## Excerpted records
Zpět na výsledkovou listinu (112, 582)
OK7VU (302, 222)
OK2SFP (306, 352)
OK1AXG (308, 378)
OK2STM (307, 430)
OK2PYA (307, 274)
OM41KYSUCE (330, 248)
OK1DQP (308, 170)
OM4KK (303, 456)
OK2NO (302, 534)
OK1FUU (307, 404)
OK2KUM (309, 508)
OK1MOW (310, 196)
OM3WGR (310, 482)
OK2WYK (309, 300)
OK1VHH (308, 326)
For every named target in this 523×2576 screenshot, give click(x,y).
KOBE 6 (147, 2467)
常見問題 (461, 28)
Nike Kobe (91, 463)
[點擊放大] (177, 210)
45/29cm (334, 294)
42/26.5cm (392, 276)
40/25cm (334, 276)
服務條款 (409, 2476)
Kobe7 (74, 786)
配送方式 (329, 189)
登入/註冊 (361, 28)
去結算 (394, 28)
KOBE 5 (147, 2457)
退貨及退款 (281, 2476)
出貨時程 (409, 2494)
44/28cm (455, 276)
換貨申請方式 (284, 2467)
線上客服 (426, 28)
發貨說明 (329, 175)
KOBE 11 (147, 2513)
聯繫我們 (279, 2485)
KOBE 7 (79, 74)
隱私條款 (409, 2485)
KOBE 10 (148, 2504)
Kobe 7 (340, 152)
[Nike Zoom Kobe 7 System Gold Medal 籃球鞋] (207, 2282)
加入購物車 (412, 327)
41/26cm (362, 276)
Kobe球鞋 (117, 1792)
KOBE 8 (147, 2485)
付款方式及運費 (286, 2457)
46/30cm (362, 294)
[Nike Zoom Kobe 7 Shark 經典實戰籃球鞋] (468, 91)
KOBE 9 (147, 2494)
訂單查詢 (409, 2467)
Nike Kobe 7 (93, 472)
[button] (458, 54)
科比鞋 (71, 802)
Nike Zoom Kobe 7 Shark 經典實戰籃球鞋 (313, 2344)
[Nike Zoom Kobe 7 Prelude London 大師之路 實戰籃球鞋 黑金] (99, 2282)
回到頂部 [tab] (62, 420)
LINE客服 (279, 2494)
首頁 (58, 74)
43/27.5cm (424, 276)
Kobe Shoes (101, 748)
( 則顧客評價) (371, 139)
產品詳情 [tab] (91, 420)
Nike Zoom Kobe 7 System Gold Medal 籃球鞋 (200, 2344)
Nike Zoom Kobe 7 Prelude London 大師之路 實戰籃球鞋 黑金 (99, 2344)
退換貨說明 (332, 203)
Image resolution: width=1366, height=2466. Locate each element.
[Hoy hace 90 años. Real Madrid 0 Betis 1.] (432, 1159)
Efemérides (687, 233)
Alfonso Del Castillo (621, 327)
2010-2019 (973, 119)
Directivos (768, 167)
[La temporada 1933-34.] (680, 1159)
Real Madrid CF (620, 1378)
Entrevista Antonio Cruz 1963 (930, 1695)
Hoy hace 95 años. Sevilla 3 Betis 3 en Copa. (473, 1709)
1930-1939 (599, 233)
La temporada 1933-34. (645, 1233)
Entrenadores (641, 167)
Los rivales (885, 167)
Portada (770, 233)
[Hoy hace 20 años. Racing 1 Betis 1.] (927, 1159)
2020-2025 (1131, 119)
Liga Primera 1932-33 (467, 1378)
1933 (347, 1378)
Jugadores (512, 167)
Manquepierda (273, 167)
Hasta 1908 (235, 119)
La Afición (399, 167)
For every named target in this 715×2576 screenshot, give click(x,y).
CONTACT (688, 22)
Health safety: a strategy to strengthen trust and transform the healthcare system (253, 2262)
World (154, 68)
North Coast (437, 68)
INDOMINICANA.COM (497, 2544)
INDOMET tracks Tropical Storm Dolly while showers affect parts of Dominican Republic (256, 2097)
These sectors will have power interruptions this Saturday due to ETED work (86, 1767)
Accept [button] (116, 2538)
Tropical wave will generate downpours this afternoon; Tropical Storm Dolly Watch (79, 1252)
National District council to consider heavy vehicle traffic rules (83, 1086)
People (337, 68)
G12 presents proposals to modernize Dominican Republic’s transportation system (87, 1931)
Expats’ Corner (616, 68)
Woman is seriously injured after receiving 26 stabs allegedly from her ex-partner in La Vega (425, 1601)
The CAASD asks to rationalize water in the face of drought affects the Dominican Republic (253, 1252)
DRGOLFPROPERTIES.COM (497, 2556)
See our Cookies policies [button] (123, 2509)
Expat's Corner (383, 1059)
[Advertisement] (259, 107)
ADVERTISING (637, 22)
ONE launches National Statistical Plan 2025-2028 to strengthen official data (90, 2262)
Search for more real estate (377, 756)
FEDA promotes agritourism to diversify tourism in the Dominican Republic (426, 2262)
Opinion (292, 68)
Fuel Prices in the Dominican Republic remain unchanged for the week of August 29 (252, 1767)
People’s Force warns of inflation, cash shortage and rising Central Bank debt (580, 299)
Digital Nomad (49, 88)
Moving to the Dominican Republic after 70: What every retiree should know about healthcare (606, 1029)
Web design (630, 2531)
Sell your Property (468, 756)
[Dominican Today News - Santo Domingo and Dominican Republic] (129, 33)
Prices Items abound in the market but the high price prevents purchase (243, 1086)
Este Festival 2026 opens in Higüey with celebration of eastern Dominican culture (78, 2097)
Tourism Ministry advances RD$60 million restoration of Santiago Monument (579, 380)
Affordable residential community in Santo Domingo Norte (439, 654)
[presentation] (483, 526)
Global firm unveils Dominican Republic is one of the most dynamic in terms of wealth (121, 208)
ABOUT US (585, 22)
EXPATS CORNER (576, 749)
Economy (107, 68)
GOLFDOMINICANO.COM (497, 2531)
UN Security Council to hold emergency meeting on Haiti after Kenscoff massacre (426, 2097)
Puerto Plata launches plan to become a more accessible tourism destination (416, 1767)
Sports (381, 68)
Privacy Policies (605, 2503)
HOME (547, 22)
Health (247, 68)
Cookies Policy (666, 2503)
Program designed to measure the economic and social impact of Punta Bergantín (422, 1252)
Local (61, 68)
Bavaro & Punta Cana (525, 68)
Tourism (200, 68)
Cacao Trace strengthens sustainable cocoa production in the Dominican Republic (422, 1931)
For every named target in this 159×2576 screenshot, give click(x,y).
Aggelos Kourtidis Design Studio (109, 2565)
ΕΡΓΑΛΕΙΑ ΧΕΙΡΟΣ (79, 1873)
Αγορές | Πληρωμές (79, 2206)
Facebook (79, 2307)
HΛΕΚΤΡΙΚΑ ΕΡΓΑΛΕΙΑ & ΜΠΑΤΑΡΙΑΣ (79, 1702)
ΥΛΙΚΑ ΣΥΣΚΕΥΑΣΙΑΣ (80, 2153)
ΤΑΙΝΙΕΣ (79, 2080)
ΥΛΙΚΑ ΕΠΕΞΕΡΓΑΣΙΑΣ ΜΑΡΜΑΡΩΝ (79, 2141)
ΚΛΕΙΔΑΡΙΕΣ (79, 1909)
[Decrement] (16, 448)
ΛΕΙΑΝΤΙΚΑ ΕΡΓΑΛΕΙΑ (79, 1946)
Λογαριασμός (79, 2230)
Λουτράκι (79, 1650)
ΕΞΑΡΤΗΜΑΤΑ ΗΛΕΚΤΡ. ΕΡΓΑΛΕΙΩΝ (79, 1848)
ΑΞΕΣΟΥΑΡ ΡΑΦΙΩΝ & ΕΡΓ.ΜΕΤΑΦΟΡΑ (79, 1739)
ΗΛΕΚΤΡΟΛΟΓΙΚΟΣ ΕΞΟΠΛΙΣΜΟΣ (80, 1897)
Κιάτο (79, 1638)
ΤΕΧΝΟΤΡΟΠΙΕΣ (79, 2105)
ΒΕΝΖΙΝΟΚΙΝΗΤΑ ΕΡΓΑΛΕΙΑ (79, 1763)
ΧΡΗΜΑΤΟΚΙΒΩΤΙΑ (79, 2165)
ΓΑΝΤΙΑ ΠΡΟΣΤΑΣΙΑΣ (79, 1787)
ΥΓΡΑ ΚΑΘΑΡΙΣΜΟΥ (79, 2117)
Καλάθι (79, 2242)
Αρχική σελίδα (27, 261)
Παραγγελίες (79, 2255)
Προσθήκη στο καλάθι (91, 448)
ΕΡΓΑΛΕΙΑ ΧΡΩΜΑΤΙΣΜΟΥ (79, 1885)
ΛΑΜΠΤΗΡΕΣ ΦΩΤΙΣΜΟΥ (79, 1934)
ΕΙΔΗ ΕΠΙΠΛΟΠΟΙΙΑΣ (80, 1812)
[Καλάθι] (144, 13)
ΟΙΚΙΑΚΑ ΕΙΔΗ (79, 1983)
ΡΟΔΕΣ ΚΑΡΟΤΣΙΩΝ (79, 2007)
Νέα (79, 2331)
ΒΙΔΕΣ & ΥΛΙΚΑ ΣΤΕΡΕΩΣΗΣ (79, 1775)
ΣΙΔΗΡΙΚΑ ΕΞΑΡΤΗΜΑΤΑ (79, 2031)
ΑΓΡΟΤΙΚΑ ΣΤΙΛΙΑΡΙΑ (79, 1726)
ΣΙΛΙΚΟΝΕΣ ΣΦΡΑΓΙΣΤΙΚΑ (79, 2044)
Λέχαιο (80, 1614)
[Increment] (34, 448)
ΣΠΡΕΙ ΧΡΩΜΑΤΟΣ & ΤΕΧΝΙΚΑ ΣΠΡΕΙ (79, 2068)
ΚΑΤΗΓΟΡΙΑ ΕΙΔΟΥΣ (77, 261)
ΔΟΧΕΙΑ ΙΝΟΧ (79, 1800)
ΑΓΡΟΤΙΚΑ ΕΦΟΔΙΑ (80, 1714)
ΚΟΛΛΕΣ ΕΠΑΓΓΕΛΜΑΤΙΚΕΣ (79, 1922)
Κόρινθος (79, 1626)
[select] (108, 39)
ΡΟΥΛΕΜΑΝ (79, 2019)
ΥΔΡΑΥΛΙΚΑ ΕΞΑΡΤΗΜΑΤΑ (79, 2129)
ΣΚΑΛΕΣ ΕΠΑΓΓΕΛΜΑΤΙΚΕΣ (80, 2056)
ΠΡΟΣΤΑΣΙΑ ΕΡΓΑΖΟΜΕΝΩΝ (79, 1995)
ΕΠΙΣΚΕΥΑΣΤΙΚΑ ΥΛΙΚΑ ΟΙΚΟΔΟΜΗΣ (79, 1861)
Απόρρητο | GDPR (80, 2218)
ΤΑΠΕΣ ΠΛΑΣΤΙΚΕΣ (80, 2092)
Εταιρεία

## Work to be completed
Your reply should hold only the lines from the first line of the records through the one with "40/25cm (334, 276)", reproduced word for word.

## Task answer
Zpět na výsledkovou listinu (112, 582)
OK7VU (302, 222)
OK2SFP (306, 352)
OK1AXG (308, 378)
OK2STM (307, 430)
OK2PYA (307, 274)
OM41KYSUCE (330, 248)
OK1DQP (308, 170)
OM4KK (303, 456)
OK2NO (302, 534)
OK1FUU (307, 404)
OK2KUM (309, 508)
OK1MOW (310, 196)
OM3WGR (310, 482)
OK2WYK (309, 300)
OK1VHH (308, 326)
For every named target in this 523×2576 screenshot, give click(x,y).
KOBE 6 (147, 2467)
常見問題 (461, 28)
Nike Kobe (91, 463)
[點擊放大] (177, 210)
45/29cm (334, 294)
42/26.5cm (392, 276)
40/25cm (334, 276)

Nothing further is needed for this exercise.